With the NFL schedules released on Tuesday night, the Patriots were expected to come out as "winners," but they may have to settle for chicken dinners in at least one of their stretches.
It's not the opponents, so much as it's the construction of the schedule that gives the Patriots a little cause for concern.
Here are five big picture observations from the schedule.
1. Tough Start Made Easy By Soft Pass D's
Making projections based on future performances is always a tricky business, but the Patriots first four games could be trick or treat. Three of them are on the road (at Titans Week 1, at Ravens Week 3, at Bills Week 4) but three of them are against some of the worst pass defenses in the league from 2011.
The Cardinals yielded a defensive passer rating of 82.4, while the Titans gave up 85.1 and the Bills gave up a whopping 90.4 passer rating to opposing quarterbacks. The Bills have made significant improvements up front, which could help their numbers on the defensive side of the ball, but Tom Brady could get into an early rhythm against their secondary if he has time in the pocket.
2. Two Toughest Stretches
There are two notably tough stretches of games for the Patriots.

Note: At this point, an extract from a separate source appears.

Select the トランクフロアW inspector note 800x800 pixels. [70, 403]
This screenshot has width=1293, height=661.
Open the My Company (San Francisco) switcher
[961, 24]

Weeks 3 through 7: At Ravens, at Bills, vs. Broncos, at Seahawks, vs. Jets. The Ravens are always a tough opponent, the Bills always play tough and should be much tougher this year than in year's past, the Broncos have Peyton Manning, the Seahawks have the 12th man and the Jets are a talented team that always gives New England all it can handle.
Weeks 12 through 15: At Jets, at Dolphins, vs. Texans, vs. 49ers. The first two games are on the road against division opponents that always seem to play the Patriots a lot better at home than at Gillette. The final two teams won their division in 2011, and are both primed to make a good run for it again in 2012.
3. The Road Less Traveled
With a road game against the Seahawks followed by a home game against the Jets and a trip to London to play the Rams at Wembley Stadium, the Patriots will be making a trip halfway across the earth in the span of about three weeks.
They get a bye week following that, which gives them time to rest, but will be much needed at that juncture as the team will likely be working with quite a bit of jet lag.
4. Prime-Time Contrast
In 2011, the Patriots played prime-time games against the Miami Dolphins, New York Jets and Kansas City Chiefs. All three were considered tough opponents at the time, but none of which posed a very tough challenge.
It speaks to the difficulty of projection, but it's also interesting to point out how much more difficult the Patriots prime-time schedule is this year. With four prime-time games, two at home and two on the road, against three playoff teams, the Patriots will have to bring their A-game when the lights go on.
5. No Teams Have Byes Before Facing Patriots
This comes from Mike Reiss of ESPN Boston:
No team will face the Patriots with two weeks to prepare, as no teams have their bye week scheduled before their matchup with New England. On the other hand, the Patriots will not face any teams coming off a short week of preparation after a Monday Night Football clash.
I guess the league finally caught on that giving Belichick extra time to prepare just isn't fair.